About future blog posts, can I suggest one? What about this: The best "Czech Food" in Prague. Like everyone else I get a stream of out-of-town visitors whose only wish it seems is to eat "real Czech food." I have nothing against Czech food, I just can't find anything good in Prague (that isn't too touristy, overrated, or overpriced). Maybe a "top 5" or "top 10" Czech places would be a good reader service.

One last thing .. just ignore the "why don't you speak Czech?" spam you get from time to time. This springs from some dark, deep expat self-loathing and has nothing to do with Czech language or anything else. The guys sending you these are the ones sitting around in their Pankrac panelaks smoking Petras and thinking they are having an "authentic Czech experience ..." If they weren't interested in what you have to say, they wouldn't be reading your blog!

Best wishes and keep it going!

Brewsta said...

Thanks for your comments.

I just can't agree about Evan Rail. I thought he wasted so much space with his ego-driven efforts. His writing fairly well shouted "Look at me! I am not merely reviewing this food. I am an auteur. You may kiss the ring."

Perhaps, I am too easy on Dave Faries. But as I said, the bar was set pretty low and I want to give him a chance. And supress my harsher side.

Anonymous said...

Hope he's not insulted I called him "David" here ... just goes to show I don't pay as much attention to the column these days as I used to.

What about this aspect of the PP: they are now dating their reviews in the weekly restaurant listings, and many of those reviews are from '02 and '03 ... Restaurants in Prague are not consistent from week to week. How can a review that's 5 years old in some cases have anything remotely to do with how that place is now. Honestly, I don't think a review that's more than a year old should still be sitting there (judging by the fact that this is a weekly newspaper). Just my two cents. I would write to Dave again to say something, but I think he would just think I'm an endless kvetcher.

Brewsta said...

You're right, of course.

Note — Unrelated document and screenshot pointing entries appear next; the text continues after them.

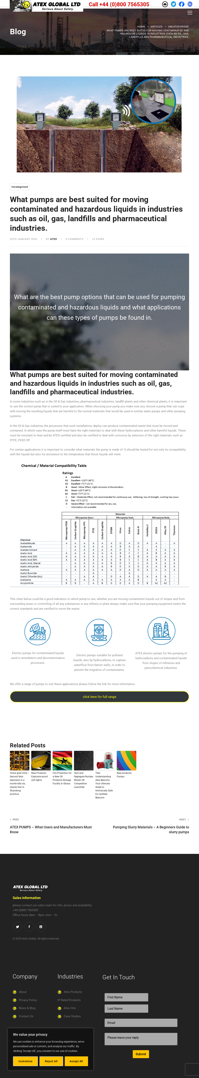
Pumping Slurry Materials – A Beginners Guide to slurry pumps (148, 826)
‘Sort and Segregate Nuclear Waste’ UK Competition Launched (83, 780)
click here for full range (99, 697)
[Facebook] (29, 927)
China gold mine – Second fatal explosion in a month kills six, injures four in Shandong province (19, 783)
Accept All (76, 1061)
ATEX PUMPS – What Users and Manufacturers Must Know (51, 826)
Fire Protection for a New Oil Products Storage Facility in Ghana (62, 778)
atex (53, 239)
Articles (156, 26)
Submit (141, 1054)
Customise (25, 1061)
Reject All (51, 1061)
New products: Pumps (124, 775)
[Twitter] (17, 927)
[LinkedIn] (41, 927)
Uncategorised (178, 26)
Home (141, 26)
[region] (50, 1049)
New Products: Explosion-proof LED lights (39, 776)
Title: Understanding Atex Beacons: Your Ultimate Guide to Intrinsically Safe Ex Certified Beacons (104, 785)
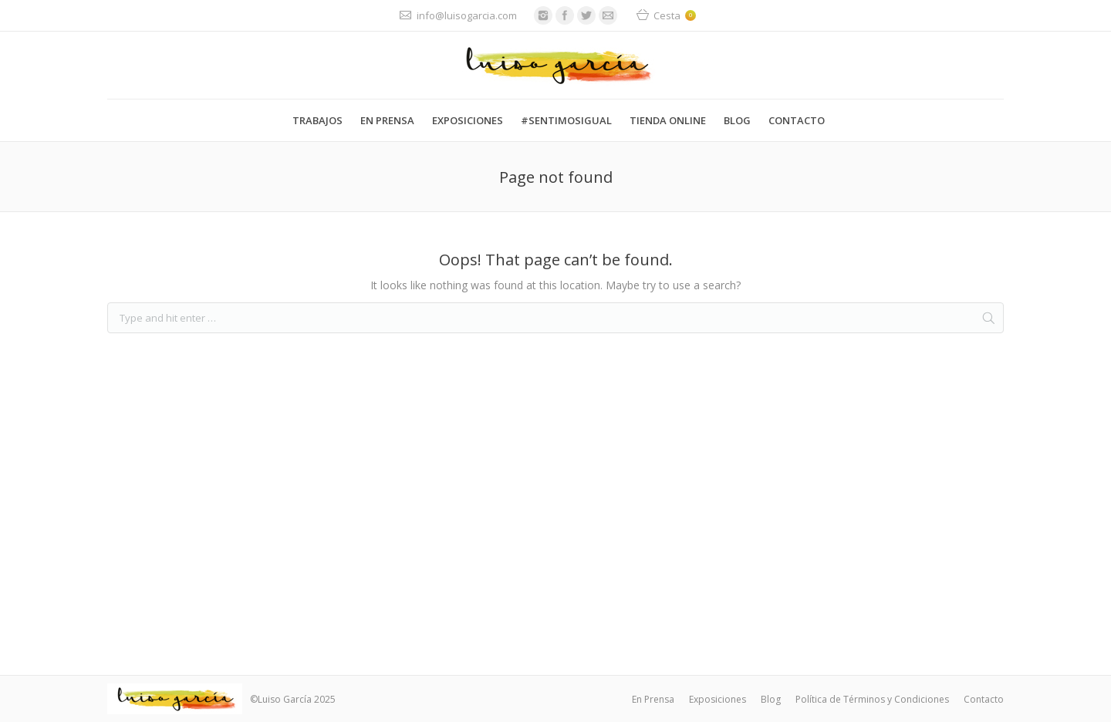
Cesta (674, 15)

But it's also a Catch-22. No easy solution there.

Anonymous said...

U Kastelana, Kotlarska 51, Brno. It could cheer you up.

Brewsta said...

Much appreciated

Anonymous said...

U Kastalana can definitely cheer you up if you love quality and don't mind paying for it. Note, I said quality, not quantity. I'll ditto your evaluation of "Nebeský Mlýn." And if you REALLY want to experience indifference by their waiters, lets hope your not there when a larger dining party arrives that looks like they might be flush with koruna. :(
In addition to U Kastalana, I've had great experience with a remote restaurant in Vranov u Brne. It's the Restaurace/Penzion GALLUS.

Brewsta said...

Thanks for the info. My long-time favorite in Brno has been Brabander. They've also opened a second location, which I haven't tried yet.

Robin said...

A few years ago a group of Eramus exchange students had dinner in Nebesky Mlyn. They were right royally stiffed on the bill, which often happens here. They had been drinking bottles of wine that they believe were from the bottom end of the price scale. In fact the waiters had changed the wine halfway through the meal - without checking with the diners.

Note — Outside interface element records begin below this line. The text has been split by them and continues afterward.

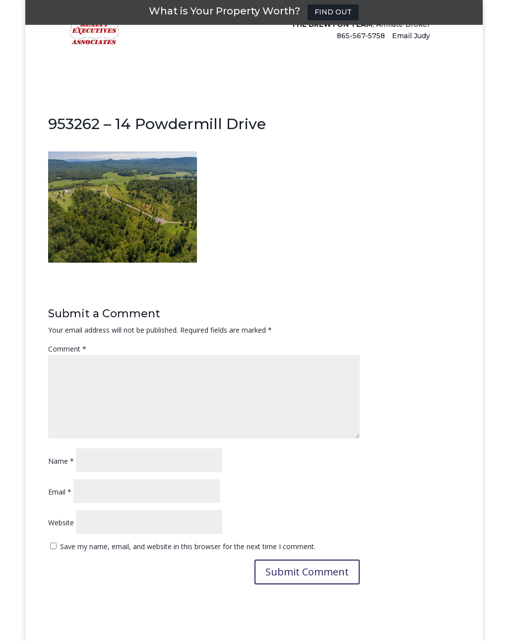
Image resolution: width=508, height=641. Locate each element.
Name (61, 461)
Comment (67, 349)
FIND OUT (333, 11)
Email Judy (411, 45)
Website (61, 522)
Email (59, 492)
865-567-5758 (361, 45)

When they challenged the waiters, claiming that they had been drinking the 290Kc wine and not the 800Kc wine - the waiters accused them of lying. the altercation carried on for a while and the group were the last of the diners to leave. - they would not back down on their conviction that they had not drunk the more expensive wine. - at this point the waiters brought the rubbish bins into the restaurant and proceded to empty the bins in front of the diners to prove that they had drunk the more expensive wine!!!1

Anonymous said...

I went there once. That was four years ago. A drink came fairly quickly but then I waited over 20 minutes to have my order taken. When the waiter did deign to ask me if I wanted to order, i just asked for the bill and left. I will never ever go there again. I do live in Brno, so they certainly lost a potential customer.

Anonymous said...

Yes, Mlyn used to be decent but has gone so far downhill that I know not a single person that appreciates it. Raw lamb and sweetened soup with ketchup is unforgivably poor cooking. The cook has gotten even fatter and seems not to care about his preperation. Fail.